• _Exercise details_
Answer these from the abstract on Burkholderia gladioli and Rhizopus microsporus:
(a) Which two traditional fermented foods use Rhizopus microsporus?
(b) Which respiratory toxin causes the lethal food-related intoxications?
(c) How many members of the enacyloxin family were isolated, and how many of them are new?

Biosynthesis of antifungal and antibacterial polyketides by Burkholderia gladioli in coculture with Rhizopus microsporus

Abstract

Fungi-bacteria interactions can impact the course of fungal infection and biotechnological use. The mucoralean fungus Rhizopus microsporus, traditionally used in food fermentations (tempe and sufu), is frequently accompanied by Burkholderia gladioli pv. cocovenenans. When producing tempe bongkrek, the bacterial contamination can lead to lethal food-related intoxications caused by the respiratory toxin bongkrekic acid. To unveil the metabolic potential of the fungus-associated bacterium, we sequenced its genome, assigned secondary metabolite biosynthesis gene clusters and monitored the metabolic profile under various growth conditions. In addition to the bongkrekic acid biosynthesis gene cluster we found gene clusters coding for the biosynthesis of toxoflavin and a complex polyketide. The orphan polyketide synthase gene cluster was activated under conditions that emulate tempe production, which enabled isolation and structure elucidation of four members of the enacyloxin family of antibiotics, out of which one is new. Moreover, we found that the fungus positively influences the growth of the bacteria and dramatically increases bongkrekic acid production in stationary culture, which inhibits the growth of the fungus. These results showcase the context-dependent formation of antifungal and antibacterial agents at the fungal-bacterial interface, which may also serve as a model for scenarios observed in mixed infections.

• _Data below_
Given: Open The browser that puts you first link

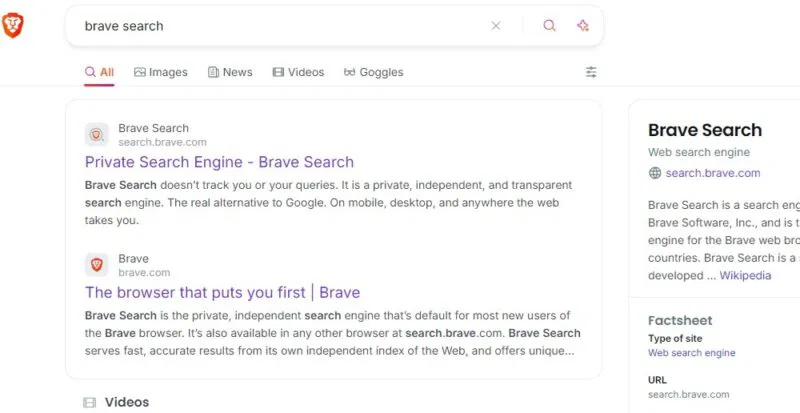Looking at the screenshot, I should click(x=222, y=293).
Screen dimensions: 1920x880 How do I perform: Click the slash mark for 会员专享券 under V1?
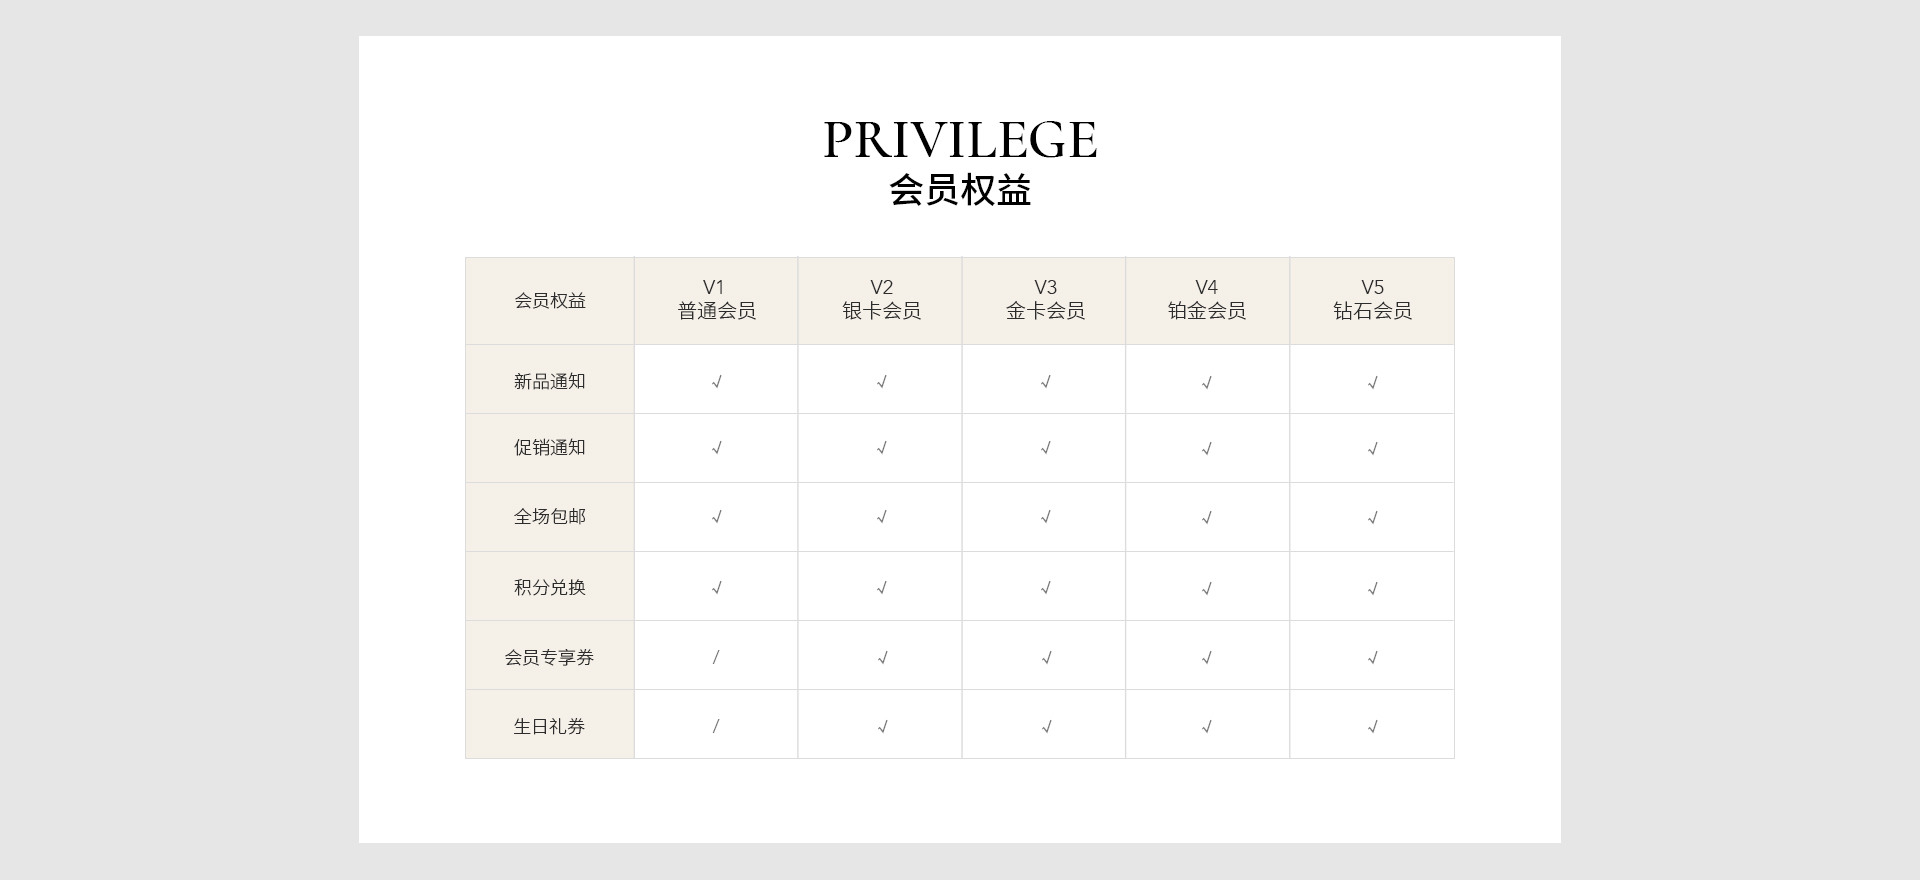[716, 657]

• _Written answer_
(a) Tempe and sufu.
(b) Bongkrekic acid.
(c) Four were isolated, and one of them is new.